Seguindo as falas apresentadas, o presente estudo realizará análise do discurso de ódio nas redes sociais contemplando todo assunto inerente ao tópico, descrevendo a liberdade de expressão e mudanças ocorridas na sociedade juntamente com análise jurisprudencial.O tipo de pesquisa a ser realizada será uma Revisão de Literatura, baseado em pesquisa bibliográfica, inclui a investigação e leitura de livros e artigos científicos correlacionados à liberdade de expressão, discurso de ódio e dignidade pessoal e jurisprudência relacionada ao conflito de fundamentos. Por fim, a parte prática será demonstrada por meio de pesquisas de jurisprudências e julgados do Supremo Tribunal Federal (STF) e Superior Tribunal de Justiça (STJ) com pertinência ao assunto, buscando elucidar o problema encontrado na pesquisa e fazer uma perspectiva crítica. Nesse sentido, no primeiro capítulo será desenvolvida a base conceitual referente ao discurso do ódio e seu surgimento nas redes sociais e ordenamento jurídico.No segundo capítulo será tratado o direito da Liberdade de Expressão e sua previsão constitucional. Em um terceiro momento, será evidenciado uma análise jurisprudencial acerca do tema, com principais julgados que evidenciam a liberdade de expressão versus discurso do ódio.Por fim, serão tecidas as considerações finais sobre o tema.

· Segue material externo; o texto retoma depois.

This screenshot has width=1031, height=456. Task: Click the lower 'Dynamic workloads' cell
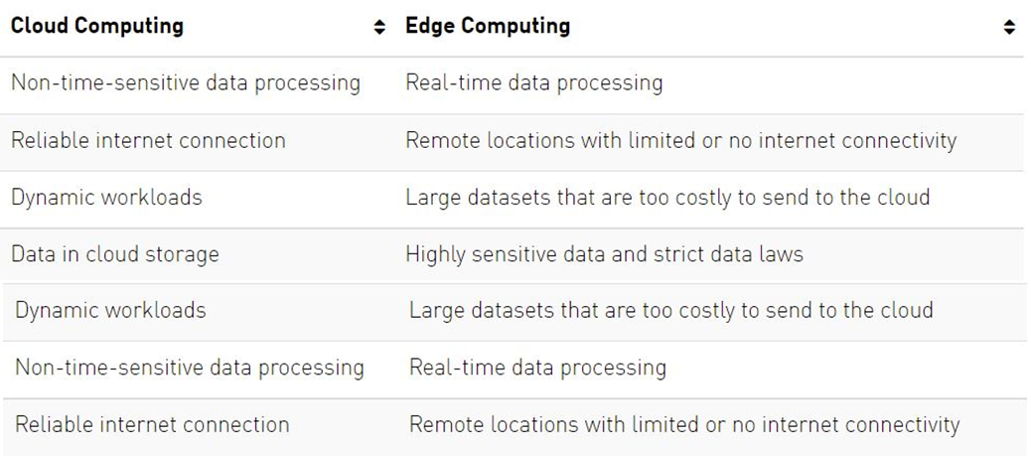point(111,310)
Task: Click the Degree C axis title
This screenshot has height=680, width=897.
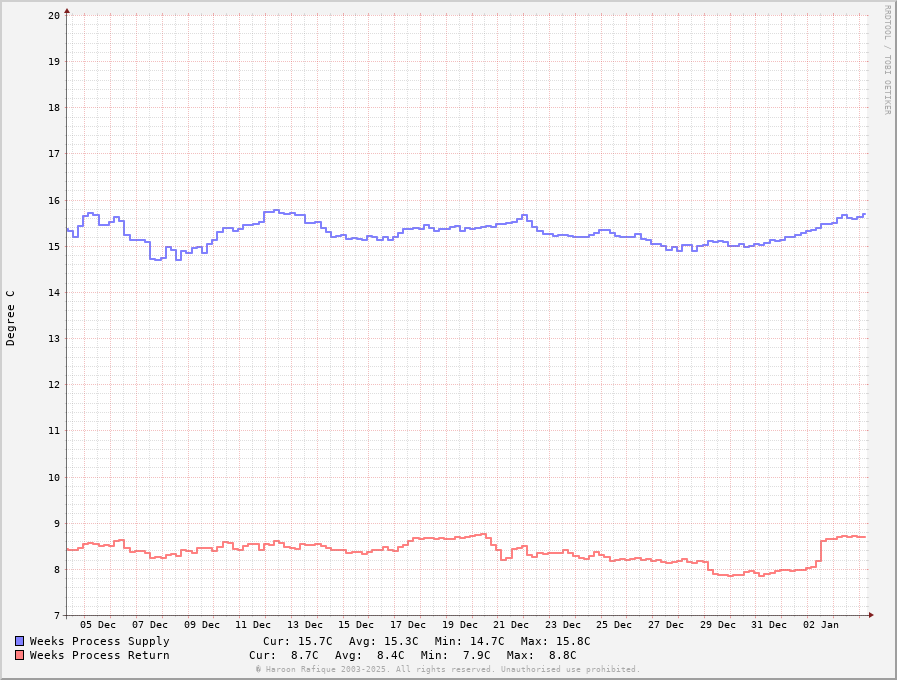Action: point(11,317)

Importante destacar, que o problema investigado no presente estudo está contido no livre acesso a mídias sociais e como sua utilização se tornou instrumento para o discurso do ódio, tendo como principal objetivo de análise do problema e desconforto social ao ponto de discussão entre a liberdade de expressão e o discurso do ódio.
2. DISCURSO DE ÓDIO
O indivíduo com objetivo de expressar uma ideia, um sentimento ou opinião utiliza diferentes formas de comunicação. Ele pode, por exemplo, se comunicar fazendo uso da comunicação escrita, das artes, da sua comunicação não verbal, por meio de símbolos ou do seu discurso. Variados meios de comunicação, disponíveis ao sujeito, possuem potencial de representação que, a partir de sua forma e seu conteúdo podem se manifestar de diferentes maneiras.

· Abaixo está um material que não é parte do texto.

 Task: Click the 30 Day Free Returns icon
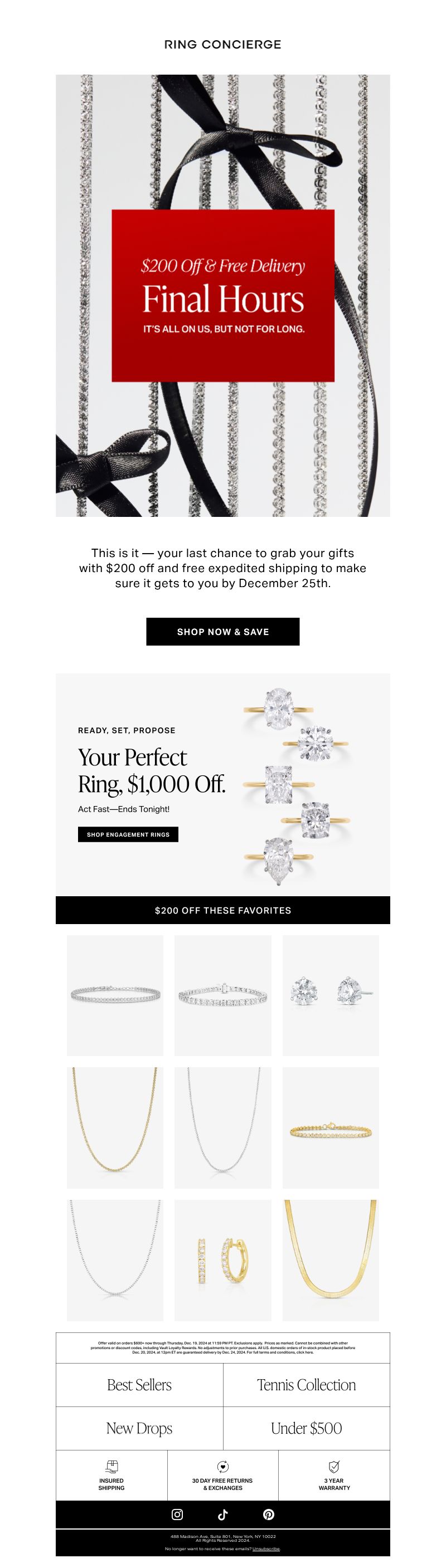pyautogui.click(x=222, y=1467)
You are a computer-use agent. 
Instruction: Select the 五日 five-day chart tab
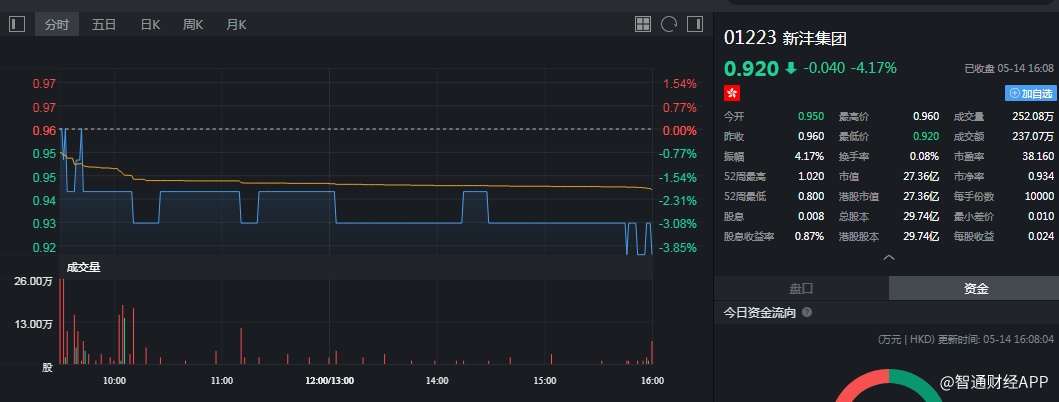click(104, 24)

Neste sentido, ao se valer de diferentes estruturas comunicativas o ser se manifesta no mundo. Desde que o ser humano dominou as palavras uma ferramenta comunicativa bastante explorada é o discurso.
De acordo como define Michaelis Dicionário Brasileiro da Língua Portuguesa para a palavra discurso de forma geral é: “Uma fala proferida para o público”, para a filosofia “Exposição de raciocínio que se desenvolve de modo sequencial e que vai de uma conceituação a outra, de acordo com uma concatenação lógica” e para a linguística “Comunicação oral ou escrita que pressupõe um locutor e um interlocutor.” (MICHAELIS, 2009, p. 01).
Conforme o pesquisador e criador da teoria Análise Crítica do Discurso (ACD) destaca que: "Implica ser o discurso um modo de ação, uma forma em que as pessoas podem agir sobre o mundo e especialmente sobre os outros, como também um modo de representação." (FAIRCLOUGH, 2001, p. 91).
Mediante o exposto, nota-se que o discurso é uma ferramenta de comunicação capaz de modificar o ambiente no qual se está inserido, como também definir ou redefinir a relação entre locutor e ouvinte. Sendo de extrema importância essa ferramenta de comunicação.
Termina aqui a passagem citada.